§ **Problem to solve**
Copy the data below, changing "Format Painter brush icon" to "Format Painter button" everywhere it appears and leaving the rest untouched.

§ **Dataset excerpts**
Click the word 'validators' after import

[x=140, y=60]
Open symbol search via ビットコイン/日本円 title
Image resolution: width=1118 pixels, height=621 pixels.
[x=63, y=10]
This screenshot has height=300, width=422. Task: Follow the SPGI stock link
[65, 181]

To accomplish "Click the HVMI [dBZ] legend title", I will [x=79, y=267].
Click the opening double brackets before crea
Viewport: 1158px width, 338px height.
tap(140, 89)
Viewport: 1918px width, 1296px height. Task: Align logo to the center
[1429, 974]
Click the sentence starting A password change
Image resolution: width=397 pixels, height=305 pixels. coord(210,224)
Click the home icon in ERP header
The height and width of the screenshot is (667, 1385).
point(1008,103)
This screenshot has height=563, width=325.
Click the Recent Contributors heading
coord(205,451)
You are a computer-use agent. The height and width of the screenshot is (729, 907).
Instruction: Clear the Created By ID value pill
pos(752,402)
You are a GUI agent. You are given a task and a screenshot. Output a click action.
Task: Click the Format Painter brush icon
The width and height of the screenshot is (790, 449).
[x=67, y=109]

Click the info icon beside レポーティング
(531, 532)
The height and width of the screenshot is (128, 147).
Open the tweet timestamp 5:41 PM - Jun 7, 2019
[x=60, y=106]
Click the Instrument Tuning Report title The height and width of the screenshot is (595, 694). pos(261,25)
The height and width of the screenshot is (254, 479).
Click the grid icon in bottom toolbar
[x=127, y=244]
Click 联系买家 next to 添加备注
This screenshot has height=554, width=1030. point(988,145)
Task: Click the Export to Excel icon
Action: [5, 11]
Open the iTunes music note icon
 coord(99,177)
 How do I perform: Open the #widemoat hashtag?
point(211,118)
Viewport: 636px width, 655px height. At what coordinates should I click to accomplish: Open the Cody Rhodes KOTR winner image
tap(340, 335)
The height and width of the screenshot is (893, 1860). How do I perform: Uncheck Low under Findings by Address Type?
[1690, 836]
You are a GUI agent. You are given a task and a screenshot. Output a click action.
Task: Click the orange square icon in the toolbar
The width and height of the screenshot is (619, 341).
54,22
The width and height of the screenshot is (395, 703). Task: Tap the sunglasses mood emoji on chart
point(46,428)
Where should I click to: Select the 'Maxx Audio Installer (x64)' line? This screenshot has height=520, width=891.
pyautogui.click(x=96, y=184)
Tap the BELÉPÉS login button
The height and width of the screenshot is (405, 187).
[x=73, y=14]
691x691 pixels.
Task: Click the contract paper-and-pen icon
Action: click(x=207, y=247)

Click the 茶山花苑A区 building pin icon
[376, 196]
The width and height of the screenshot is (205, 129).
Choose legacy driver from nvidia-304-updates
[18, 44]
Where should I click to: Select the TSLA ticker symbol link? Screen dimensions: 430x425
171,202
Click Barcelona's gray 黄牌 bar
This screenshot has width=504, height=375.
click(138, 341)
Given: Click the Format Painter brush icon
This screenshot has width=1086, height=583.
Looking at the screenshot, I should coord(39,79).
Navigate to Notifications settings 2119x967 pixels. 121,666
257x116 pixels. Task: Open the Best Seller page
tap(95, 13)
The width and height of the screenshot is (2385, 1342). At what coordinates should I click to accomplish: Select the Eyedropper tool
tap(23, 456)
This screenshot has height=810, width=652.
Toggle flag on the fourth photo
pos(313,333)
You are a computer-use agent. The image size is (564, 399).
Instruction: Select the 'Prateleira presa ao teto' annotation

§ **Answer below**
Click the word 'validators' after import

[x=140, y=60]
Open symbol search via ビットコイン/日本円 title
Image resolution: width=1118 pixels, height=621 pixels.
[x=63, y=10]
This screenshot has height=300, width=422. Task: Follow the SPGI stock link
[65, 181]

To accomplish "Click the HVMI [dBZ] legend title", I will [x=79, y=267].
Click the opening double brackets before crea
Viewport: 1158px width, 338px height.
tap(140, 89)
Viewport: 1918px width, 1296px height. Task: Align logo to the center
[1429, 974]
Click the sentence starting A password change
Image resolution: width=397 pixels, height=305 pixels. coord(210,224)
Click the home icon in ERP header
The height and width of the screenshot is (667, 1385).
point(1008,103)
This screenshot has height=563, width=325.
Click the Recent Contributors heading
coord(205,451)
You are a computer-use agent. The height and width of the screenshot is (729, 907).
Instruction: Clear the Created By ID value pill
pos(752,402)
You are a GUI agent. You are given a task and a screenshot. Output a click action.
Task: Click the Format Painter button
The width and height of the screenshot is (790, 449).
[x=67, y=109]

Click the info icon beside レポーティング
(531, 532)
The height and width of the screenshot is (128, 147).
Open the tweet timestamp 5:41 PM - Jun 7, 2019
[x=60, y=106]
Click the Instrument Tuning Report title The height and width of the screenshot is (595, 694). pos(261,25)
The height and width of the screenshot is (254, 479).
Click the grid icon in bottom toolbar
[x=127, y=244]
Click 联系买家 next to 添加备注
This screenshot has height=554, width=1030. point(988,145)
Task: Click the Export to Excel icon
Action: [5, 11]
Open the iTunes music note icon
 coord(99,177)
 How do I perform: Open the #widemoat hashtag?
point(211,118)
Viewport: 636px width, 655px height. At what coordinates should I click to accomplish: Open the Cody Rhodes KOTR winner image
tap(340, 335)
The height and width of the screenshot is (893, 1860). How do I perform: Uncheck Low under Findings by Address Type?
[1690, 836]
You are a GUI agent. You are given a task and a screenshot. Output a click action.
Task: Click the orange square icon in the toolbar
The width and height of the screenshot is (619, 341).
54,22
The width and height of the screenshot is (395, 703). Task: Tap the sunglasses mood emoji on chart
point(46,428)
Where should I click to: Select the 'Maxx Audio Installer (x64)' line? This screenshot has height=520, width=891.
pyautogui.click(x=96, y=184)
Tap the BELÉPÉS login button
The height and width of the screenshot is (405, 187).
[x=73, y=14]
691x691 pixels.
Task: Click the contract paper-and-pen icon
Action: click(x=207, y=247)

Click the 茶山花苑A区 building pin icon
[376, 196]
The width and height of the screenshot is (205, 129).
Choose legacy driver from nvidia-304-updates
[18, 44]
Where should I click to: Select the TSLA ticker symbol link? Screen dimensions: 430x425
171,202
Click Barcelona's gray 黄牌 bar
This screenshot has width=504, height=375.
click(138, 341)
Given: Click the Format Painter button
This screenshot has width=1086, height=583.
Looking at the screenshot, I should coord(39,79).
Navigate to Notifications settings 2119x967 pixels. 121,666
257x116 pixels. Task: Open the Best Seller page
tap(95, 13)
The width and height of the screenshot is (2385, 1342). At what coordinates should I click to accomplish: Select the Eyedropper tool
tap(23, 456)
This screenshot has height=810, width=652.
Toggle flag on the fourth photo
pos(313,333)
You are a computer-use agent. The image size is (564, 399).
Instruction: Select the 'Prateleira presa ao teto' annotation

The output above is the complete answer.